*** Исходный текст
О РОССИИ из дневника




 Эти заметки продиктованы не злорадством чужака, а искренней болью за ту страну, где я стал тем, кем хотел стать. За страну, которой обязан тем, что вырос в могучем, талантливом поле культуры

  Повальные воровство и коррупция в России от презрения или ненависти к власти, власти, как правило, тоже воровской, грабительской. Вор тратит силы и талант на то, чтобы украсть у вора, вместо того, чтобы творить, создавать, производить.
 Ельцину удалось уничтожить (добить) «империю зла», но он был не в силах справиться с империей воровства. Все, что было при нем, да и теперь, при Путине, - это лихорадочная, отчаянная попытка ограбленного народа вернуть свое незаконным промыслом. Власть аморальна и народ в ответ аморален. Похоже, что эта картина не меняется вот уже тысячу лет.
"Каждый, близко познакомившийся с царской Россией, будет рад жить в какой угодно другой стране. Всегда полезно знать, что существует на свете государство, в котором немыслимо счастье, ибо по самой своей природе человек не может быть счастлив без свободы", - пишет русофоб маркиз де-Кюстин, однако спали все оковы при Ельцине, но счастья не прибавилось. К подлинной  свободе путь труден. Ее необходимо прорастить из коварного зерна вольности, вырастить, а только потом собрать урожай.

 Было бы неправильно думать, что вот исправится власть, и народ ей за это ответит добром. Как правило, либеральный ход упрощает сложное. Связи между властью и народом сложны и прихотливы. Не исключено, что народу нравится та власть, которая его мучает и обворовывает и, тем самым, дает ему, народу, право на грабеж и насилие.
   В России, как обычно, идут два процесса: свободные деньги стремятся превратиться в недвижимость на фоне зависти и злобы тех, кому они не достались, а, точнее,  тех, кому они достались в меньшем объеме.
Беда в том, что Россия еще не научилась (да и научится ли?) сколачивать крупный капитал легально. Большие деньги носят характер халявы (нефтедоллары) или имеют криминальный характер. Отсюда и накапливание в обществе «праведного» гнева  «униженных и оскорбленных» и угроза нового передела, который эта страна может и не выдержать. Ворующие у воров могут снова начать грабить награбленное – вот это станет бедой настоящей.

 В деревне Мележи было 40 лет назад 20 коров. Сегодня – ни одной. Обрабатывались практически все приусадебные участки. Сегодня - не больше десятой части. Деревня практически перестала существовать. Дома и землю выкупили «дачники». Автономность существования полностью разрушена. Если порвется газопровод - нить, питающая «дачников», эта земля просто умрет, а нить может порваться в любой момент, так как источник богатств в России не носит нормального, трудового, честного характера. Держава крадет свое достояние у природы, но при этом алчно и глупо обворовывает сама себя.
******
*** Список записей
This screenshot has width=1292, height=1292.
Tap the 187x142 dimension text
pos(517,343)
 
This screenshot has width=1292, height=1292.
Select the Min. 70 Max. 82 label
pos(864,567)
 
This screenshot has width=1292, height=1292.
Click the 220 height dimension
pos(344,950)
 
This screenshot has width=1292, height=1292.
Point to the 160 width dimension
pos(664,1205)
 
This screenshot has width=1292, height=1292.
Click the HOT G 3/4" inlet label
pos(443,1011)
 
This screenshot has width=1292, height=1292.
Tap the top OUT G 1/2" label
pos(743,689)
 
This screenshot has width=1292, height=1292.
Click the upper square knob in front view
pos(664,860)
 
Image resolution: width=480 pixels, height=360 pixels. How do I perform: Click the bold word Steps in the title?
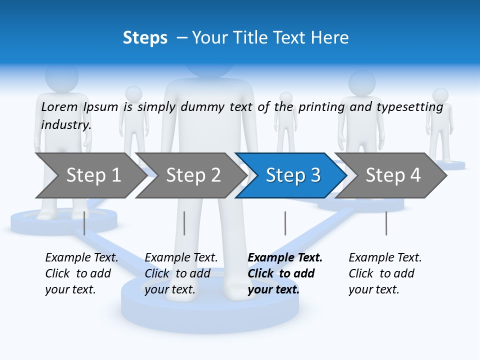(145, 38)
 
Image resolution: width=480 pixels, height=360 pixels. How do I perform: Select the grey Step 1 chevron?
(90, 176)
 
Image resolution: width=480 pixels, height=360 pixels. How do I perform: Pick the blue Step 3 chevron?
(292, 176)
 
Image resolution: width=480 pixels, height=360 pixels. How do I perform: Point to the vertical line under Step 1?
(84, 223)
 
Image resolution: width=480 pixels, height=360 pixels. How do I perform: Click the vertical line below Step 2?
(184, 223)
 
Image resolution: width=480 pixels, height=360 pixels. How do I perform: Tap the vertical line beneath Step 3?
(285, 223)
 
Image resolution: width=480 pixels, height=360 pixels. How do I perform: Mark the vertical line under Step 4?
(386, 223)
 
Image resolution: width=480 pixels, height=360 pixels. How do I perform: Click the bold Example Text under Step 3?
(285, 258)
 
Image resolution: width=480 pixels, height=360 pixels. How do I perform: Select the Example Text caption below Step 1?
(82, 258)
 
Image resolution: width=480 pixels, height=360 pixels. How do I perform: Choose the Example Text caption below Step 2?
(181, 258)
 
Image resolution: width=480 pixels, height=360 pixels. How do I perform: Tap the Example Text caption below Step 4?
(385, 258)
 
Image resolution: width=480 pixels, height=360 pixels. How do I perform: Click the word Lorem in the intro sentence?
(59, 106)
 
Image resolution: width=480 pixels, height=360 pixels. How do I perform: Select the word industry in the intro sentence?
(66, 125)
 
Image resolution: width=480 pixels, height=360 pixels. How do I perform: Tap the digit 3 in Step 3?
(315, 176)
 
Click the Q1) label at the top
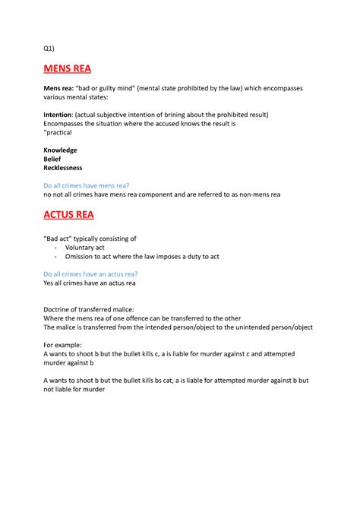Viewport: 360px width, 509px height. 49,49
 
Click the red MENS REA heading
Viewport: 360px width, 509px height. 67,69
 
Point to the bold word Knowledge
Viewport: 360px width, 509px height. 60,150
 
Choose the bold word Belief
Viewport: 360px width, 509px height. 54,159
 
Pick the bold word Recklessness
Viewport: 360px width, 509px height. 63,168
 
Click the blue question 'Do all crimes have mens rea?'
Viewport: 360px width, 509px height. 86,185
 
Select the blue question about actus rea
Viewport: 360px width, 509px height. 90,274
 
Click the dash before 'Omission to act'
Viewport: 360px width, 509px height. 58,257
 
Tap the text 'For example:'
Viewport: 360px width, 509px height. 64,345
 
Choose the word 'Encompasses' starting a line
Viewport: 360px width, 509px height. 66,123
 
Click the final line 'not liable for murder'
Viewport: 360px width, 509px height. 74,389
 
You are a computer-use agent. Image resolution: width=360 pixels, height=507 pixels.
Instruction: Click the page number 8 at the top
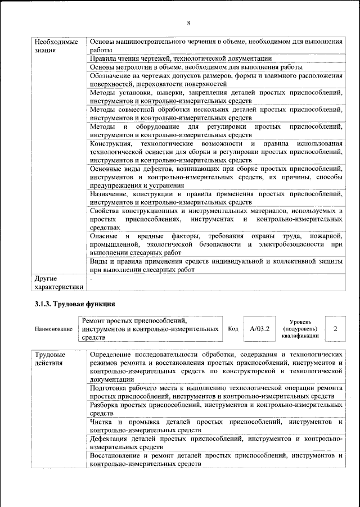click(189, 23)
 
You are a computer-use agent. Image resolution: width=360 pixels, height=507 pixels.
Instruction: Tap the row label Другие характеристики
click(58, 282)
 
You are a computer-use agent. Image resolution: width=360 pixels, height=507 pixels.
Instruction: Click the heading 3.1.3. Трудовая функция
click(71, 304)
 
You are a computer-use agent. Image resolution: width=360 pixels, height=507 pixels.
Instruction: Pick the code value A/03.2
click(260, 328)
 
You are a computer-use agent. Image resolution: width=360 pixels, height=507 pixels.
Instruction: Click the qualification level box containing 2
click(335, 328)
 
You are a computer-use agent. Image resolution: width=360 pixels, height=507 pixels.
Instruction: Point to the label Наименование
click(53, 329)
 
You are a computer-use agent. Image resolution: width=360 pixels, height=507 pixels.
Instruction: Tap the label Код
click(233, 329)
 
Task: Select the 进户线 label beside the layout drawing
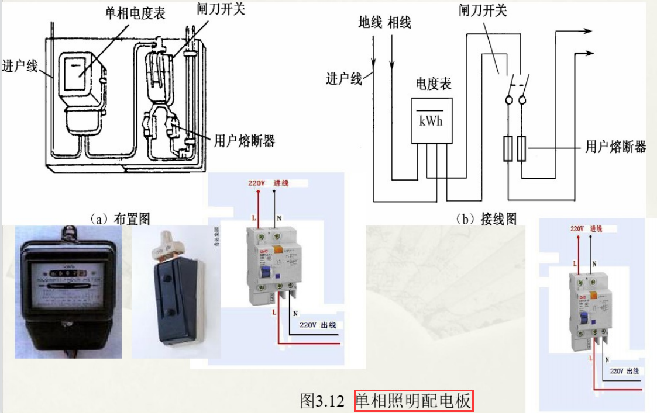click(20, 65)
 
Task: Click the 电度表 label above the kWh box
click(433, 84)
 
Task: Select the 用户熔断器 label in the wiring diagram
click(615, 147)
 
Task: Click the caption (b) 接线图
click(486, 219)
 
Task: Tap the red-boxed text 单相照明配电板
click(413, 401)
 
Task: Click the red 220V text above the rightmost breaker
click(577, 228)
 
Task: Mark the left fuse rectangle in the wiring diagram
click(508, 149)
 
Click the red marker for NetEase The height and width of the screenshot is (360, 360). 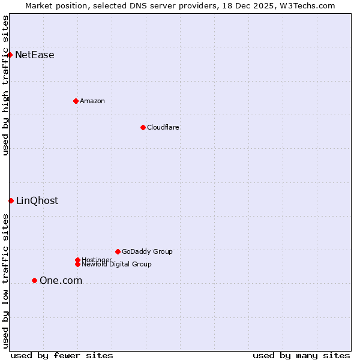pyautogui.click(x=10, y=55)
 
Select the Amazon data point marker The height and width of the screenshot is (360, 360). pyautogui.click(x=76, y=101)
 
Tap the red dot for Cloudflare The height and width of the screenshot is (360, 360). pyautogui.click(x=143, y=127)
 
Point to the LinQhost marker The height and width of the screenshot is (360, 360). pyautogui.click(x=11, y=200)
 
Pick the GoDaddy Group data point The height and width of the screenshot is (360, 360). pyautogui.click(x=118, y=251)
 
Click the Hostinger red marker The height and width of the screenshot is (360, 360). pyautogui.click(x=77, y=260)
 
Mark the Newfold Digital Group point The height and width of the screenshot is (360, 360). pyautogui.click(x=77, y=264)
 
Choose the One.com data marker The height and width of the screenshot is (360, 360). pyautogui.click(x=34, y=280)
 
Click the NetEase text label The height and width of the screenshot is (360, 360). pyautogui.click(x=35, y=55)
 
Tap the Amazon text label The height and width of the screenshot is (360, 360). pyautogui.click(x=92, y=101)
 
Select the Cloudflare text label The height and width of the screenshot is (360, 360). pyautogui.click(x=163, y=127)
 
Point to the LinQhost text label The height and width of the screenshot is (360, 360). pyautogui.click(x=37, y=201)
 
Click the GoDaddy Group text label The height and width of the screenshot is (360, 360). pyautogui.click(x=147, y=251)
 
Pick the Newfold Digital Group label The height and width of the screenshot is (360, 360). pyautogui.click(x=117, y=265)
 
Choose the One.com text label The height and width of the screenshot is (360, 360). pyautogui.click(x=61, y=281)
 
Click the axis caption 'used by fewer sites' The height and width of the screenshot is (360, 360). pyautogui.click(x=62, y=355)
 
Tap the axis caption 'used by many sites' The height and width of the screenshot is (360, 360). pyautogui.click(x=301, y=355)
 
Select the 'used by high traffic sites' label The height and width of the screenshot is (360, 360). pyautogui.click(x=6, y=86)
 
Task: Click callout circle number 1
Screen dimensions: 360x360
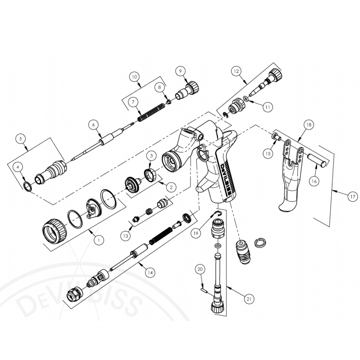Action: coord(99,240)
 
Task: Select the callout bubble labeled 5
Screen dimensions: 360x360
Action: coord(21,139)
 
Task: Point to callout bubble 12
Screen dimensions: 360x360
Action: coord(236,71)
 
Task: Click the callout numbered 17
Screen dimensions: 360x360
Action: coord(352,197)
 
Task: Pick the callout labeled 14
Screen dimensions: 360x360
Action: coord(150,272)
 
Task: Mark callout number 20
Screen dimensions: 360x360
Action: coord(200,269)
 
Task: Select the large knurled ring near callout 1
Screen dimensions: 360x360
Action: coord(54,231)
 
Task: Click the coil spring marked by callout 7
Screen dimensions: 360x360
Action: coord(151,112)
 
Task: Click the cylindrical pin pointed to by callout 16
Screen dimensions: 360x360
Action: coord(320,160)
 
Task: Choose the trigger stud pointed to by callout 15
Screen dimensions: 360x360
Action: coord(276,137)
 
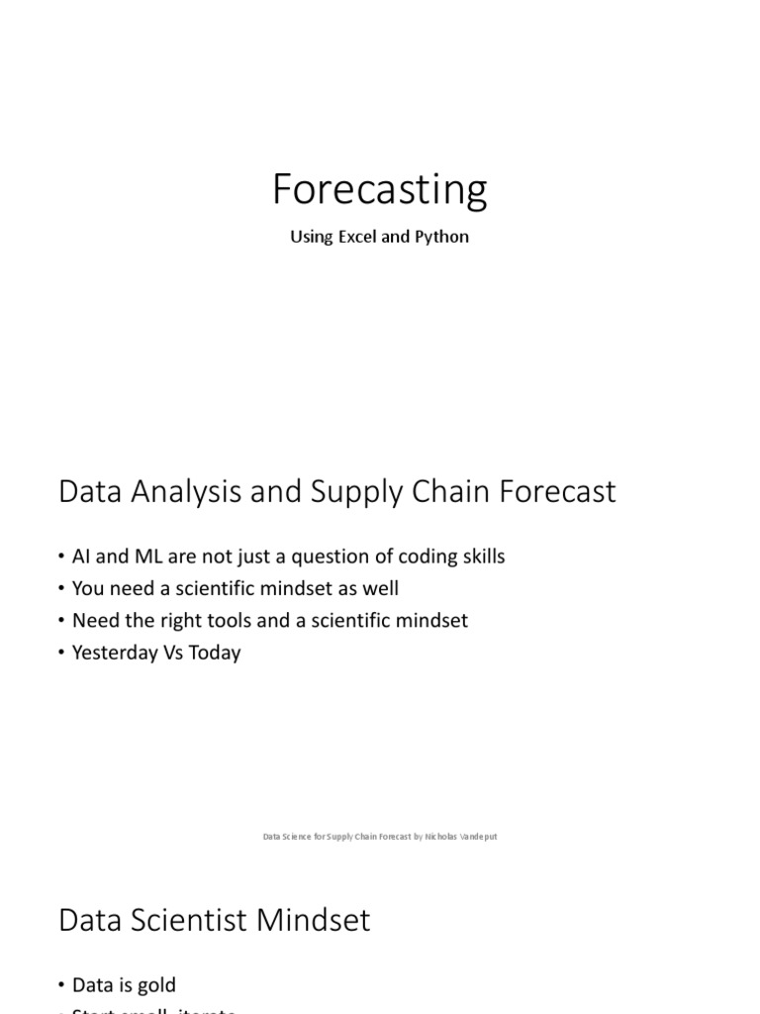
******
| Задания |
a. Кто из людей назван по имени в заметках о России? Перечислите всех.
b. Продолжите заметки о России после последнего приведённого предложения.

| Ответы к заданиям |
a. Ельцин, Путин, маркиз де-Кюстин.

b.
  
 Почему в этих заметках столько России? Может быть потому, что об Израиле писал  по долгу службы семь с половиной лет  пять-шесть статей в неделю. И, что мог и понял, сказал.
- Не любишь ты русский народ, - сказал мой приятель, прочитав эти строки.
Да никакой я народ не люблю. Народ – это толпа, масса, как можно любить некое множество. Если честно, вообще не понимаю, что стоит за этим определением? Чаще всего, ложь и демагогия. Люблю своих детей и внучек, музыку Моцарта, рассказы Чехова и повести Зингера. Люблю своих русских и еврейских друзей, люблю настоящий лес и теплое море. А вот понять, как можно любить какой-либо народ никак не могу.


 В России последние годы непрерывно идет скрытый народный плебисцит. Кремль контролирует обычные выборы, но телевизионный референдум свободен. Так вот, примерно 80% зрителей российского телевидения голосуют за возвращение в утраченное могущество сталинской империи, но, на самом деле, их неумолимо влечет не в смертную муку ГУЛАГа, не в голод и бесправие. Они просто хотят вернуться обратно, в «рабство детства», к ОТЦУ всенародному, маскируя эту очевидную, чреватую очередными тяжкими травмами старую дорогу, наивным мифом о какой-то особой духовности и предначертанном свыше пути.
 Точен Юрий Богомолов: «В 1956-м нам немного ослабили путы уже мертвого тоталитаризма. В 91-м мы их порвали в клочья. Тут-то и выяснилось, что трупным ядом покойника Сталина мы тяжело отравлены. И, сдается, на генетическом уровне».
 Из интервью историка – академика Пивоварова: "Ленин все это «заквасил», а Сталин приспособил для народа, развил. Сталин — это народность. Он народный герой. Посмотрите в окно — там же до сих пор сталинская Россия. Нет никакой царской, горбачевской, ельцинской России.  Ельцинская  Россия — это Рублевка, а от горбачевской один «Фонд Горбачева» остался... "
 Нации трудно выжить, если нет веры в лидеров. Отсюда и тоска о мнимом величии народа при Сталине. Вот он вернется и вернется вера в будущее. Здесь и церковь православная, всегда тоскующая по самодержавию в любом виде: монархическом, большевицком – все едино. Главное триаду соблюсти, где они на первом месте: «Православие, самодержавие, народность»

  Когда начинают ссылаться в истории России, на разного рода агрессоров, вдруг забывают, что сама империя без зазрения совести нападала, уничтожала, захватывала чужие земли веками. 
"Их уму не хватает импульса, как их духу – свободы. Вечные дети, они могут на миг стать победителями в сфере грубой силы, но никогда не будут победителями в области мысли. А народ, не могущий научить те народы, которые он собирается покорить, недолго останется сильнейшим", - писал маркиз де-Кюстин.


 Остряки утверждают, что Россия, на протяжении всей своей истории, искала земли с лучшим климатом.  Отсюда и клоун Жириновский с вековечной, национальной мечтой «обмыть сапоги русского солдата в индийском океане». Да и Достоевский с известным, маниакальным пророчеством: «Константинополь будет наш!»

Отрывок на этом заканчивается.